Labour will pursue an “aggressive” pursuit of tax avoiders as part of its pledge to run a balanced deficit, shadow chancellor John McDonnell has said.
He singled out Starbucks, Vodafone, Amazon and Google as companies a Jeremy Corbyn government would target to pay their “fair share of taxes”.
Mr McDonnell set out a plan to retrieve £25bn in corporate tax avoidance, claiming this was a fraction of the total £120bn “tax gap” between taxes due and sums collected.
Labour’s plan to balance the books will be aggressive
In his keynote economic speech to the Labour party conference – his first major moment since being appointed shadow chancellor by his close ally Mr Corbyn, he insisted Labour would make cuts to tackle the £95bn annual budget deficit, but said they would be pursued in a very different way to the Government’s approach.
He said that instead of policies such as the 1 per cent pay freeze on public sector workers and wide-ranging cuts to benefits and tax credits, a Labour government would target subsidies given to companies and landlords and cuts to “poverty-paying bosses”.

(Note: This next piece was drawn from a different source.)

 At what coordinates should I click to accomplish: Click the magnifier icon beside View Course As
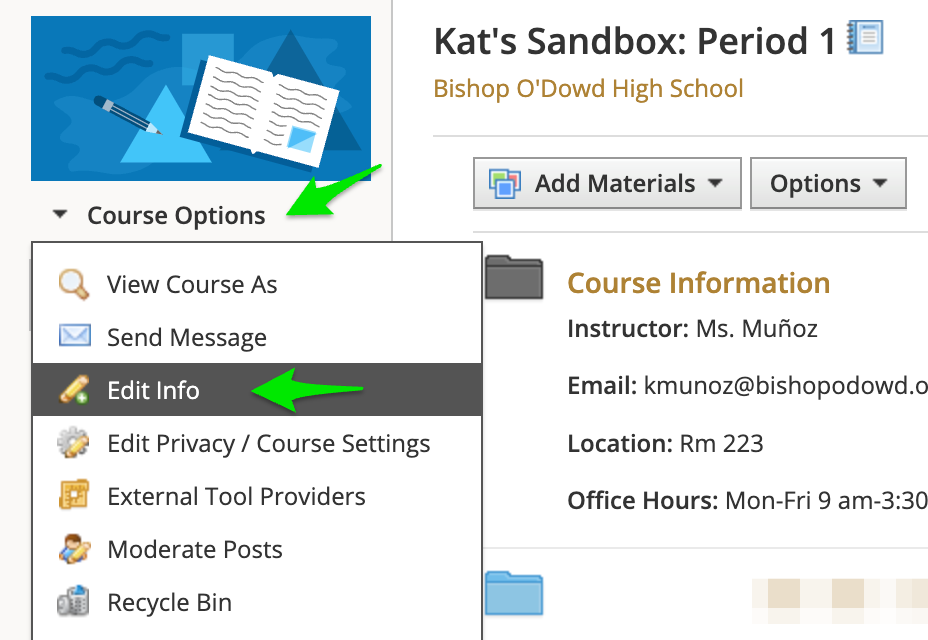[74, 285]
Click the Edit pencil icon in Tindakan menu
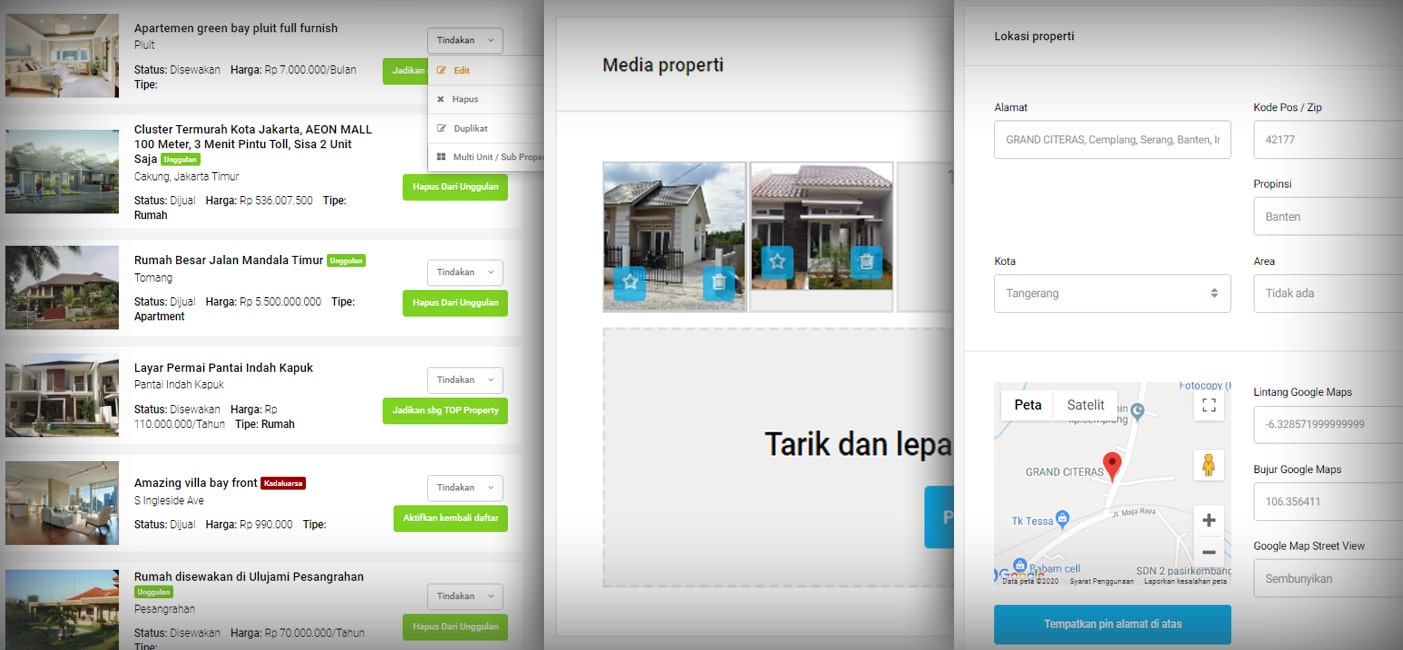This screenshot has height=650, width=1403. coord(441,71)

But he insisted that the welfare bill could come down by cutting spending on housing benefit by building affordable homes and tackling “exorbitant” rents.
The amount Labour plan to retrieve in corporate tax avoidance
And promising a “fairer, more progressive taxation” framework, Mr McDonnell promised to lift the burden from middle and low-income earners, while also using quantitative easing to simulate the demand necessary to fuel growth.
He was laying out in more detail how he and Mr Corbyn plans to restore trust in Labour’s economic policy after surprising some by committing Labour to George Osborne’s fiscal charter, which will commit future governments to running a budget surplus in “normal times”.
The move, announced by the Chancellor in July’s budget, is expected to be voted on by MPs later this autumn.
Speaking to delegates at the Labour party conference in Brighton, Mr McDonnell said: “Labour’s plan to balance the books will be aggressive.
“We will force people like Starbucks, Vodafone, Amazon and Google and all the others to pay their fair share of taxes.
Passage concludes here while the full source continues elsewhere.